MARIA MIJONA
Maria Mijona! Nós a chamávamos tão somente de Maria Mijona! E fugíamos. Aí Maria Mijona!, gritávamos, de prudente distância, e dávamos no pé, sensação boa, feita de medo e desafio. Temíamos Maria Mijona. Ao mesmo tempo, zombávamos dela, conhecida apenas por Maria Mijona. Quem era, de onde viera e por que todos a chamavam de Maria Mijona, não sabia. Nem eu, e, creio, ninguém o sabia. Mas a chamavam de Maria Mijona... Então, também eu, talvez por vingança, assim como todos os demais.
Maria Mijona morava havia anos no bairro, embora ninguém soubesse de onde viera, e quando. Surgira do nada, diziam, nunca envelhecia, pois permanecia a mesma desde que nossos pais eram crianças. Andava aqui e ali, cuidando da vida, aceitando as chacotas passivamente, até com indiferença, e nunca conversava com ninguém, exceto com ela mesma, uma vez que estava sempre mexendo os lábios, e quem chegasse perto dela, da Maria Mijona, ouvia palavras e frases desconexas. Fosse inverno ou verão, sempre vestia calça de brim, masculina, presa à cintura por uma corda fina, substituindo o cinto, um jaleco de lona, um par de botinas, um lenço amarrado à cabeça, e carregava dois ou três sacos de estopa onde depositava todo o lixo que pudesse encontrar. Andava sempre com um cigarro no canto da boca, outra de suas marcas características. Diziam que não “regulava bem da cabeça”.
Tinha motivos de sobra, a exemplo de crianças como eu, de chamá-la de Maria Mijona. Era a nossa desforra particular, herança que passava de pai para filho, porquanto Maria Mijona parecia eterna. Nossos pais, quando crianças, também a chamaram de Maria Mijona, nossos avós também, assim como nossos filhos e netos o fariam, no devido tempo. E era uma represália dupla: contra ela, Maria Mijona, e contra os nossos pais e avós. O mesmo aconteceria quando fôssemos pais e avós!

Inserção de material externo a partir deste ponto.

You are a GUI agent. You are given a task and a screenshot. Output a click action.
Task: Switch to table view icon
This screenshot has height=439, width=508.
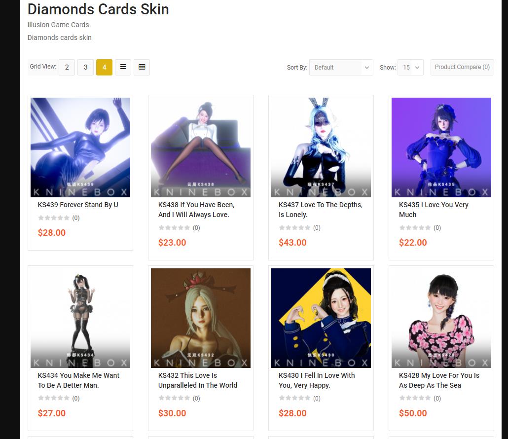[142, 67]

A gente se vingava dela, Maria Mijona, simplesmente porque era aterrorizada pelos pais, sempre que cometia alguma travessura. Ainda bebê, se mijássemos nas fraldas, lá vinha ameaça: Porquinho! É a última vez! Se não aprender usar o peniquinho, vou chamar a Maria Mijona pra ti pegar! Púnhamos a boca no mundo, atemorizados a simples menção ao nome de Maria Mijona, que nem sequer sabíamos quem era.
Se, mais crescidinhos, roubávamos um pedaço de bolo, era certa a ameaça: Vou chamar a Maria Mijona pra ti pegar, esfomeado! Tremíamos de medo e íamos nos esconder no guarda-roupa. Depois, já maiorzinhos, quando batíamos no irmão menor, ou afogávamos o gato na tina, éramos ameaçados: Malvado! Vou chamar a Maria Mijona pra ti pegar!
E chegou o tempo em que matávamos passarinhos a bodocadas e roubávamos frutas no pomar do vizinho. A ameaça continuava: Que barbaridade! Vou falar com a Maria Mijona pra dá um jeito nesse assunto!
E chegou um dia, já tínhamos pelos na cara, voz rouca e cabelos nas palmas da mão – embora eu nunca tivesse encontrado sequer um fiozinho – que a ameaça parou de funcionar. Foi quando teve início nossa vingança contra Maria Mijona. Gritávamos: Aí Maria Mijona!, sempre que a encontrávamos, e a mãe nos chamava a atenção, nos colocava de castigo e nos dava beliscões doloridos, porque, dizia ela, “é feio mexer com a Maria Mijona, coitada, que não faz mal a ninguém”. Mas o mal já estava feito: tanto à mulher quanto a nós mesmos. E assim foi, até que parei de gritar: Aí Maria Mijona!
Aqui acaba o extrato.